(Item coordinate data)
=======
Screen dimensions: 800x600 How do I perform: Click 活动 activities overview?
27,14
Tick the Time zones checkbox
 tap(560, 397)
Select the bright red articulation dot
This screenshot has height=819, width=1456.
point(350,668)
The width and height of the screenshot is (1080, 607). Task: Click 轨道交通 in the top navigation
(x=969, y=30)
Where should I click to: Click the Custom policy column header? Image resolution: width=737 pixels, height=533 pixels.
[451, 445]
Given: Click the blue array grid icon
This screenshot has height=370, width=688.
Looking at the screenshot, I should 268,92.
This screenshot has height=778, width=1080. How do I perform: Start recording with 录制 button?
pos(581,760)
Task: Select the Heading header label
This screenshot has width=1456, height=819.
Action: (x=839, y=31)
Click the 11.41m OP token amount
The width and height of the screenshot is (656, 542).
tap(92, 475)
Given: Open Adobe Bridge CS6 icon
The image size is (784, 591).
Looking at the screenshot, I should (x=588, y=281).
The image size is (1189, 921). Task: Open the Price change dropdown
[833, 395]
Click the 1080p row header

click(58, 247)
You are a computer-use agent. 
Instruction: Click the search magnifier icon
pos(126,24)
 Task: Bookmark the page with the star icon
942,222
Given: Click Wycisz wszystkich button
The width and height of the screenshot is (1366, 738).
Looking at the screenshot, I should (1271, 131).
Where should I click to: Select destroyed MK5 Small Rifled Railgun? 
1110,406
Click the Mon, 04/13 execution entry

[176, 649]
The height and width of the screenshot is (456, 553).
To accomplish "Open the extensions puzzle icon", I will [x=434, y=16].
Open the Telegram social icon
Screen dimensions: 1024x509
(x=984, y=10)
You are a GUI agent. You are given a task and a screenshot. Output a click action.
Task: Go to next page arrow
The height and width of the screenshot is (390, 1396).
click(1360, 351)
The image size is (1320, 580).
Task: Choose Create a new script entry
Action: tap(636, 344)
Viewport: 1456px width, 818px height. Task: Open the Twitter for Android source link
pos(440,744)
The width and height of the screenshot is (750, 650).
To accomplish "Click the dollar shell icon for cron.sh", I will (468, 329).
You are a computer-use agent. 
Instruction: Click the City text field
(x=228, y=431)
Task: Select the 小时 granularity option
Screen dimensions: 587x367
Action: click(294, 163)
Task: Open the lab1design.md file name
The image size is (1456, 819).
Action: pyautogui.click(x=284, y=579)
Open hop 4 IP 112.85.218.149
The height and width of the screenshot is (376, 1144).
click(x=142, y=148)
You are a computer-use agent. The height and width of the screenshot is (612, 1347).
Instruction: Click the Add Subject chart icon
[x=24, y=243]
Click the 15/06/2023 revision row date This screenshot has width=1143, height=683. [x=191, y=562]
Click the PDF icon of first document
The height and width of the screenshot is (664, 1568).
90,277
=======
Work instructions: Rewrite everything from the line containing "The height and width of the screenshot is (456, 553)." down to the end of the records, changing "Instruction" to "Goal" and keeping all else the same. Return only those lines.

The answer:
The height and width of the screenshot is (456, 553).
To accomplish "Open the extensions puzzle icon", I will [x=434, y=16].
Open the Telegram social icon
Screen dimensions: 1024x509
(x=984, y=10)
You are a GUI agent. You are given a task and a screenshot. Output a click action.
Task: Go to next page arrow
The height and width of the screenshot is (390, 1396).
click(1360, 351)
The image size is (1320, 580).
Task: Choose Create a new script entry
Action: tap(636, 344)
Viewport: 1456px width, 818px height. Task: Open the Twitter for Android source link
pos(440,744)
The width and height of the screenshot is (750, 650).
To accomplish "Click the dollar shell icon for cron.sh", I will (468, 329).
You are a computer-use agent. 
Goal: Click the City text field
(x=228, y=431)
Task: Select the 小时 granularity option
Screen dimensions: 587x367
Action: click(294, 163)
Task: Open the lab1design.md file name
The image size is (1456, 819).
Action: pyautogui.click(x=284, y=579)
Open hop 4 IP 112.85.218.149
The height and width of the screenshot is (376, 1144).
click(x=142, y=148)
You are a computer-use agent. The height and width of the screenshot is (612, 1347).
Goal: Click the Add Subject chart icon
[x=24, y=243]
Click the 15/06/2023 revision row date This screenshot has width=1143, height=683. [x=191, y=562]
Click the PDF icon of first document
The height and width of the screenshot is (664, 1568).
90,277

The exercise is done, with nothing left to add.